Figure 5 Inhibition of c-Jun N-terminal kinase 1 phosphorylation inhibited proliferation and promoted apoptosis of human spermatogonial stem cells. A and B: Western blotting results showed that the phosphorylation of c-Jun N-terminal kinases was significantly inhibited by the c-Jun N-terminal kinase phosphorylation inhibitor, SP600125; C and D: The levels of proliferating cell nuclear antigen (PCNA) protein in human spermatogonial stem cells (SSCs) decreased significantly after treatment with SP600125; E: Cell counting kit (CCK)-8 results showed that the proliferation of SSCs was downregulated; F and G: EdU assays of DNA synthesis in human SSCs treated with SP600125; H and I: Terminal deoxynucleotidyl transferase nick-end-labeling (TUNEL) assay of the percentage of TUNEL+ cells in the human SSC line after SP600125 treatment; J-L: Flow cytometry and fluorescein isothiocyanate (FITC)/Annexin V analysis of the proportions of early (J and K) and late (J and L) apoptosis in the human SSC line treated with SP600125. Scale bars in F and H: 50 μm. ^aP < 0.05 denotes a significant difference between the Control and SP600125 treatment groups. p-JNK: Phosphorylated c-Jun N-terminal kinase; ACTB: Beta actin; DAPI: 4,6-diamidino-2-phenylindole.
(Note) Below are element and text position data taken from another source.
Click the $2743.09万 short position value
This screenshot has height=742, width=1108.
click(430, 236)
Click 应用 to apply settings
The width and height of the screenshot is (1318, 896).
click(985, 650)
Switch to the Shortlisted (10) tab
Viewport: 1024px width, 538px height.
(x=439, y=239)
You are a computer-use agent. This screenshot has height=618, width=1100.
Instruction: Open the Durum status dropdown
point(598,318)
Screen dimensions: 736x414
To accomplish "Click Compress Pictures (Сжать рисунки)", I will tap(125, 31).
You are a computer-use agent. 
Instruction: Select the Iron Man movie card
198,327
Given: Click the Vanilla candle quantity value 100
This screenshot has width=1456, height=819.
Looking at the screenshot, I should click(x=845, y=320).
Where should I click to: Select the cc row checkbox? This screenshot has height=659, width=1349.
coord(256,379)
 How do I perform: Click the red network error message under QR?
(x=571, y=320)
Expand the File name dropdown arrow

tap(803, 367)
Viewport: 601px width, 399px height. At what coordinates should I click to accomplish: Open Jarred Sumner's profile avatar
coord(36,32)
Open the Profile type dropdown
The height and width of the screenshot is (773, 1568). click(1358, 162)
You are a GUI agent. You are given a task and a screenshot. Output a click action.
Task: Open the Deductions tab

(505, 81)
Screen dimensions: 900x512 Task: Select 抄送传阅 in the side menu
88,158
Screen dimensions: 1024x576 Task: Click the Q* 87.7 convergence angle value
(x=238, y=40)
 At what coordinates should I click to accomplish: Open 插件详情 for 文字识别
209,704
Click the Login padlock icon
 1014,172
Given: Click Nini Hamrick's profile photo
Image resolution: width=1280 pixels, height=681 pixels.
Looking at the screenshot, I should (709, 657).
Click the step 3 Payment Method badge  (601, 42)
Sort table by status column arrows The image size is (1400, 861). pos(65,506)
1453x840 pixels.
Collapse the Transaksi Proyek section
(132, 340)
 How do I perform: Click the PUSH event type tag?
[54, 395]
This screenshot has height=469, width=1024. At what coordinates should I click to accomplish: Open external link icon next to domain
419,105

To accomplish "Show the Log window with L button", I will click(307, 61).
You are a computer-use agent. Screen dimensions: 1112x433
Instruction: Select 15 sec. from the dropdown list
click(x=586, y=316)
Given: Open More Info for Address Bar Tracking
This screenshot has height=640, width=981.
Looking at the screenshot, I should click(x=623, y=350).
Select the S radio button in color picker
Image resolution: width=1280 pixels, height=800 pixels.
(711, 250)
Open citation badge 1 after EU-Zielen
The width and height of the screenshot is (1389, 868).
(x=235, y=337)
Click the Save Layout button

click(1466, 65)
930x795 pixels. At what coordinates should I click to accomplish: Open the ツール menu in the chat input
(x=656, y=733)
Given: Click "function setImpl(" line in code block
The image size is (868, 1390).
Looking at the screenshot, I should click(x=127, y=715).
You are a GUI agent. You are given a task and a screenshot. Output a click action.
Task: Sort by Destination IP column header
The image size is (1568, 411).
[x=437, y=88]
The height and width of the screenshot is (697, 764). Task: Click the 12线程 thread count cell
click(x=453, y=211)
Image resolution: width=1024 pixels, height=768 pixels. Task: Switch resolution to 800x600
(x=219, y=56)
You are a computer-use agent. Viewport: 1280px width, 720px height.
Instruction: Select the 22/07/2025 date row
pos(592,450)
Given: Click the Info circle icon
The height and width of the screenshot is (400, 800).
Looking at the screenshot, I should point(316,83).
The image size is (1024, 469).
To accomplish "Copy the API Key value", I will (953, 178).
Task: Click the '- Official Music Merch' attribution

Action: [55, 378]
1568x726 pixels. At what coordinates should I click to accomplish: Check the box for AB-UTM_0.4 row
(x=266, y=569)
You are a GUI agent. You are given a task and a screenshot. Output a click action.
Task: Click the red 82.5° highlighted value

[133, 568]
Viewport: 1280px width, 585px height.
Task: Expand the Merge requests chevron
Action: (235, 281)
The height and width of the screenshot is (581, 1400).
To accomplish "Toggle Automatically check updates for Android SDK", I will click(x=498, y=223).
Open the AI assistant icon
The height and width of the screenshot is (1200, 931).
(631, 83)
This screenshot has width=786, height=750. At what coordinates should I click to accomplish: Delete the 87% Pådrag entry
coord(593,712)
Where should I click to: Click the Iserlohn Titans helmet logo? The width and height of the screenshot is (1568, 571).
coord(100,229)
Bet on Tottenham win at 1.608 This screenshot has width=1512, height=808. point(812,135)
Figure 6 The expression of mitogen-activated protein kinase kinase 7 in the testis of obstructive azoospermia patients and non-obstructive azoospermia patients. A and B: The percentages of ubiquitin C-terminal hydrolase L1 (UCHL1) (green)-positive spermatogonial stem cells (SSCs) with mitogen-activated protein kinase kinase 7 (MKK7) (red) expression between obstructive azoospermia (OA) and various kinds of non-obstructive azoospermia (NOA) patients; C and D: Western blotting compared the relative levels of MKK7 protein between OA and NOA patients. Notes in (C): sample A and B were individuals with OA with normal spermatogenesis; sample C and D were NOA patients with spermatogonia maturation arrest; sample E and F were NOA patients with spermatocyte maturation arrest; sample G and H were NOA patients with hypospermatogenesis. Scale bars: C, 50 μm. ^aP < 0.05 indicated the significant differences between OA patients with normal spermatogenesis and NOA patients. Spg MA: Spermatogonia maturation arrest; Spc MA: Spermatocyte maturation arrest; HS: Hypospermatogenesis; ACTB: Beta actin.